Retired professor gives $1 million to UF for scholarships
A retired veterinary medicine professor has donated $1 million to the University of Florida that will allow students from low-income backgrounds to follow his career path.
Dr. Paul Nicoletti, a professor emeritus of infectious diseases at the UF College of Veterinary Medicine, made the gift to the college’s branch of the Florida Opportunity Scholars Program. The gift will be awarded in Nicoletti’s name and will create graduate-level scholarships.
“Paul is a wonderful role model for aspiring veterinary medicine students, and with this gift he’s really raised the bar,” said UF President Bernie Machen, who created the Florida Opportunity Scholars Program that now bears his name. “The next generation of veterinarians will include his great legacy.”
The Florida Opportunity Scholars program provides full financial support for low-income students who are the first in their families to attend college.

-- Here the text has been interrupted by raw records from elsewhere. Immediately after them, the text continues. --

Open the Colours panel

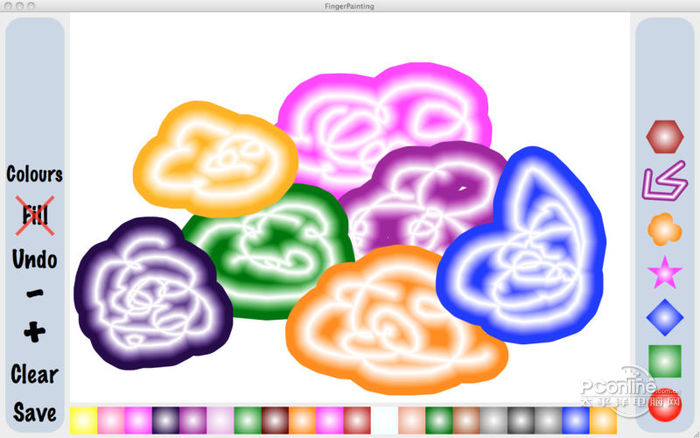coord(34,174)
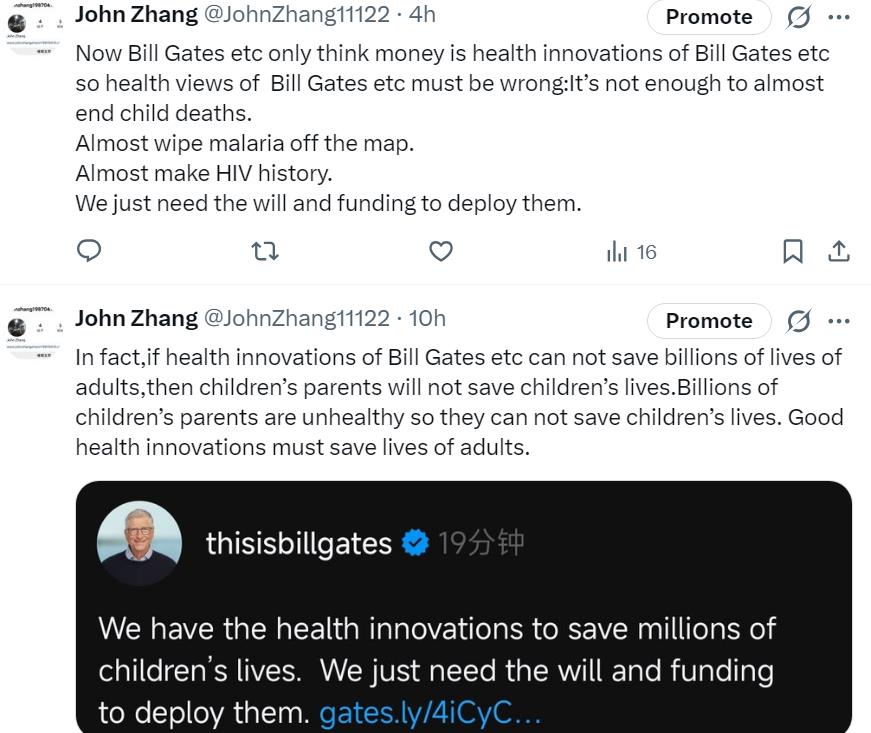The image size is (871, 733).
Task: Click Promote on the second tweet
Action: tap(708, 321)
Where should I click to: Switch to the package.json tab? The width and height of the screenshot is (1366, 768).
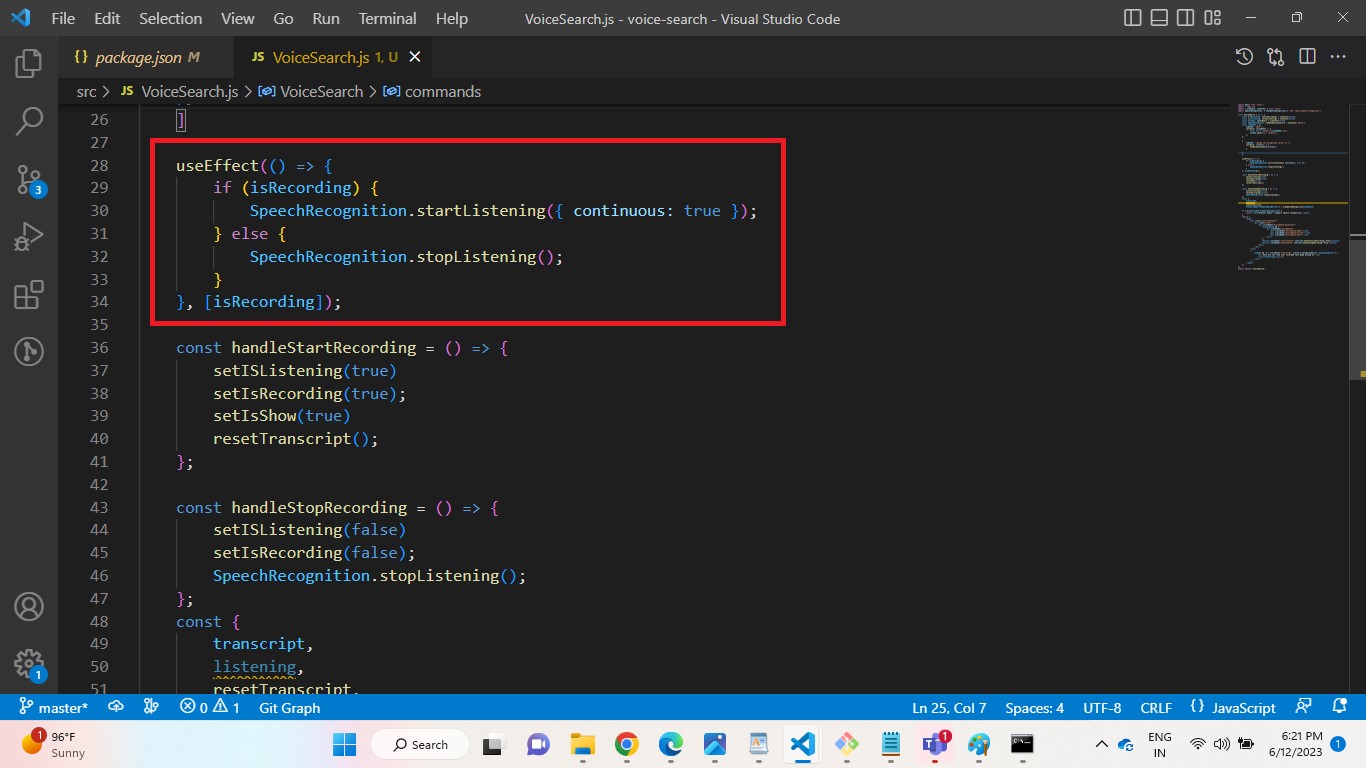(x=137, y=57)
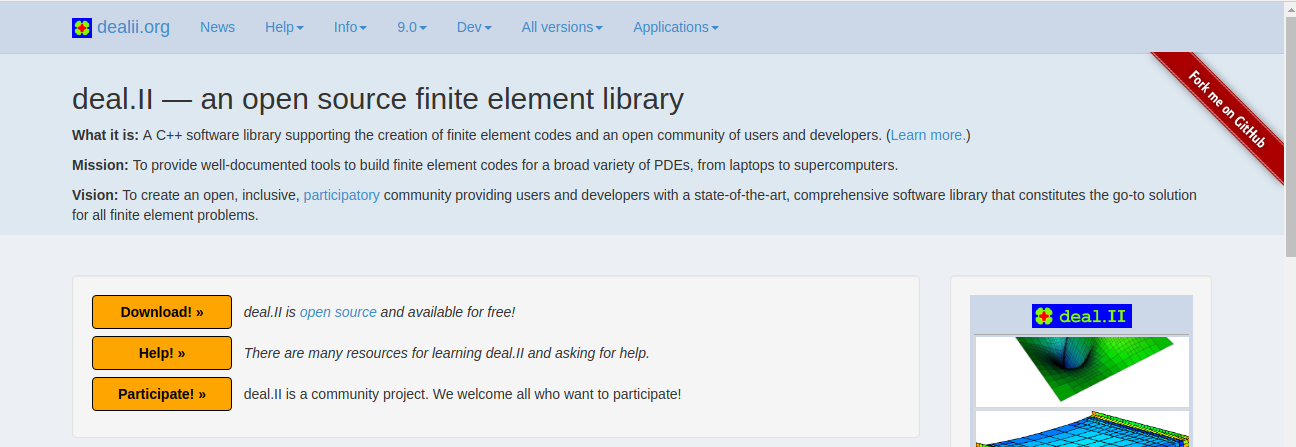Go to the News page
The width and height of the screenshot is (1296, 447).
217,27
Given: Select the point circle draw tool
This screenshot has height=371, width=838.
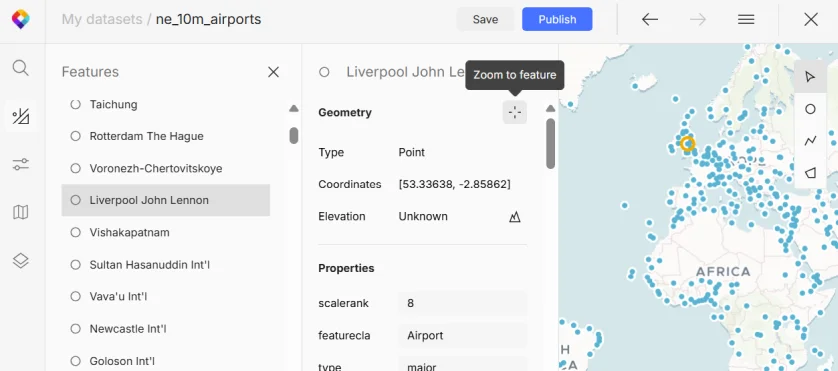Looking at the screenshot, I should pyautogui.click(x=810, y=109).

Since its inception, it has supported more than 2,600 students.
Nicoletti said the inspiration for his gift sprang from his own life experience.
A small, yet significant, $150 Sears Roebuck scholarship took him from his family farm in Missouri and helped put him through college at the University of Missouri’s College of Veterinary Medicine. He later obtained a master’s degree at the University of Wisconsin-Madison in epidemiology.
Nicoletti spent part of his career working with the U.S. Department of Agriculture. There, he made a major contribution to Florida agriculture in the 1970s by improving control methods of brucellosis, a disease threatening livestock and humans.
That work took him to Iran with the United Nations Food and Agriculture Organization from 1968 to 1972. There, he helped develop diagnostic facilities for animal and human disease control, including brucellosis.
Following his work with the USDA, Nicoletti spent 28 years at the UF College of Veterinary Medicine as a faculty member and a personal advisor to many students.
Nicoletti received several awards and honors nationally and internationally for his work on public health, including the prestigious Meyer-Steele Gold Head Cane Award in 2010, which is the highest honor from the American Veterinary Epidemiology Society. It is given to scientists who have made a significant contribution in improving human health through their work in veterinary epidemiology and public health. In February, he was inducted into the Florida Agricultural Hall of Fame.
While still a faculty member, Nicoletti endowed a scholarship fund for students with financial need who are interested in public health. After retiring in 2003, he endowed another need-based scholarship fund for students interested in food animal medicine careers.
“I have a very special place in my concerns for scholarships and for the support that scholarships give, financially and psychologically, to students by giving them the opportunity to go to college,” Nicoletti said.